“Görevini tam yerine getirmemiş olanın vicdan yarasına,
ne mazeretin çaresi, ne ilacın şifası çare getirmez.”
Mevlana
Yıllar önce ülkemizin subay yetiştiren kaynaklarından biri olan Kara Harp Okuluna öğretim elemanı olarak atandığımda geleceğin subayları, hatta Türk Silahlı Kuvvetlerinin üst düzey yöneticisi olacak öğrencilere özellikle hukuk devleti ilkesinin direği olduğunu düşündüğüm normlar/kurallar hiyerarşisi dediğimiz üçgeni öğretmeyi kendime öncelikli görev bildim.
Bilindiği üzere normlar hiyerarşisi dediğimiz şey, Anayasa’nın en üstte olduğu, altında sırasıyla kanun, tüzük, yönetmelik ve yönerge/talimatın olduğu bir üçgendir. Üçgenin en tepesinde genel soyut kuralları koyan Anayasa, en altta ise somutlaştırılmış ve üstteki kurallara aykırı olmayan yönerge/talimatlar vardır.
İlk dersime girdiğimde sınıf tahtasının en ortasına büyükçe bir üçgen çizerek başta Anayasa olmak üzere bütün normları yazdıktan ve ne demek olduğunu anlattıktan sonra bu hiyerarşinin en altına ise büyük harflerle EMİR yazdım.
Gelecekte sırasıyla takımdan orduya kadar kıtalara komuta edecek öğrencilere emri göstererek “Siz buradasınız.” dedim. Öğrencilerin, ilk defa derslerine gelmiş, daha tanışmamış oldukları öğretim elemanlarına şaşkın bir vaziyette baktıklarını gördüm.

* Görev 1:
Normlar hiyerarşisi metninde "İlk dersime girdiğimde" sözlerinin geçtiği yerden başlayın, "vaziyette baktıklarını gördüm." sözlerinden sonra durun ve bu bölümü hiç değiştirmeden yineleyin.
* Görev 2:
Normlar hiyerarşisi metnine göre yazar, üçgenin en altına büyük harflerle hangi sözcüğü yazdı?
* Görev 3:
Normlar hiyerarşisi metnini iki cümleyle özetleyin.
Bundan sonra gelen malzeme metinden bağımsız, ayrı bir içeriktir.

* Gösterilen Malzeme:
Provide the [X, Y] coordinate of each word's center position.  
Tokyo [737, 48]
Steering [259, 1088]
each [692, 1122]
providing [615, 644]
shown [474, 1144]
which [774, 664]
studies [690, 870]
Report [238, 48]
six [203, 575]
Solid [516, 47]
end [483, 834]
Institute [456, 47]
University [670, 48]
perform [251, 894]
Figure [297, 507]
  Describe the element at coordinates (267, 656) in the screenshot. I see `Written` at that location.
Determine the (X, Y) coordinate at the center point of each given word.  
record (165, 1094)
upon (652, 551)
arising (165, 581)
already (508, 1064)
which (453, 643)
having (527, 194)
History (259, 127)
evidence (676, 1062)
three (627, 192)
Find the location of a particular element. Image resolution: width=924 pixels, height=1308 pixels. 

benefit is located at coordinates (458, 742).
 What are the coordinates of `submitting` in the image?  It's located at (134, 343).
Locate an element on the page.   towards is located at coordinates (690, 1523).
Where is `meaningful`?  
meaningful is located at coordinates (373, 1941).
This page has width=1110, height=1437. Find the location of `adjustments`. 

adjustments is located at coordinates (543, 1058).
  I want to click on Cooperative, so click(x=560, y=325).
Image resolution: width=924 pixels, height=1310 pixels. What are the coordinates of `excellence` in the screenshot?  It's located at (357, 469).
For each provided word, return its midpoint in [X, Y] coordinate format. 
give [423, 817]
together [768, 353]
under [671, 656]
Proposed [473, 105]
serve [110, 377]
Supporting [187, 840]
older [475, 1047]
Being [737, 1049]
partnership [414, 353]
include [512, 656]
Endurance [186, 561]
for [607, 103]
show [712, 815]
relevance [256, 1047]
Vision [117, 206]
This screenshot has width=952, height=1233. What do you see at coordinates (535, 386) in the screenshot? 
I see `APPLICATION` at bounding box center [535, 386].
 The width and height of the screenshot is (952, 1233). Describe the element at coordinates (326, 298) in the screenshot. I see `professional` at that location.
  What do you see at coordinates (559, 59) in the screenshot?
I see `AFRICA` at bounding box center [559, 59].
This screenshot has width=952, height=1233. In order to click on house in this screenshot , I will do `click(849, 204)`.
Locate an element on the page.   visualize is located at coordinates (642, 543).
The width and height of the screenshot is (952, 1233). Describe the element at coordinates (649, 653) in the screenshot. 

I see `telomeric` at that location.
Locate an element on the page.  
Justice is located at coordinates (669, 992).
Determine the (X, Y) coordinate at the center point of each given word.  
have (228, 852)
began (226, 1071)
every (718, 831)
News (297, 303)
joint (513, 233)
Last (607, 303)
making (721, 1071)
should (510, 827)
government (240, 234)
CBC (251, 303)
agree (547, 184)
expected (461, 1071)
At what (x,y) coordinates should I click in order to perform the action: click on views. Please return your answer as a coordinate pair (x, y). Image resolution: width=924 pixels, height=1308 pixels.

* Çözüm 1:
İlk dersime girdiğimde sınıf tahtasının en ortasına büyükçe bir üçgen çizerek başta Anayasa olmak üzere bütün normları yazdıktan ve ne demek olduğunu anlattıktan sonra bu hiyerarşinin en altına ise büyük harflerle EMİR yazdım.
Gelecekte sırasıyla takımdan orduya kadar kıtalara komuta edecek öğrencilere emri göstererek “Siz buradasınız.” dedim. Öğrencilerin, ilk defa derslerine gelmiş, daha tanışmamış oldukları öğretim elemanlarına şaşkın bir vaziyette baktıklarını gördüm.

* Çözüm 2:
EMİR sözcüğünü yazdı.

* Çözüm 3:
Yazar, Kara Harp Okuluna öğretim elemanı olarak atandığında öğrencilere Anayasa'nın en üstte, yönerge/talimatın en altta bulunduğu normlar hiyerarşisini öğretmeyi öncelikli görev bildi. İlk dersinde tahtaya bu üçgeni çizip en altına büyük harflerle EMİR yazdı ve öğrencilere emri göstererek "Siz buradasınız." dedi.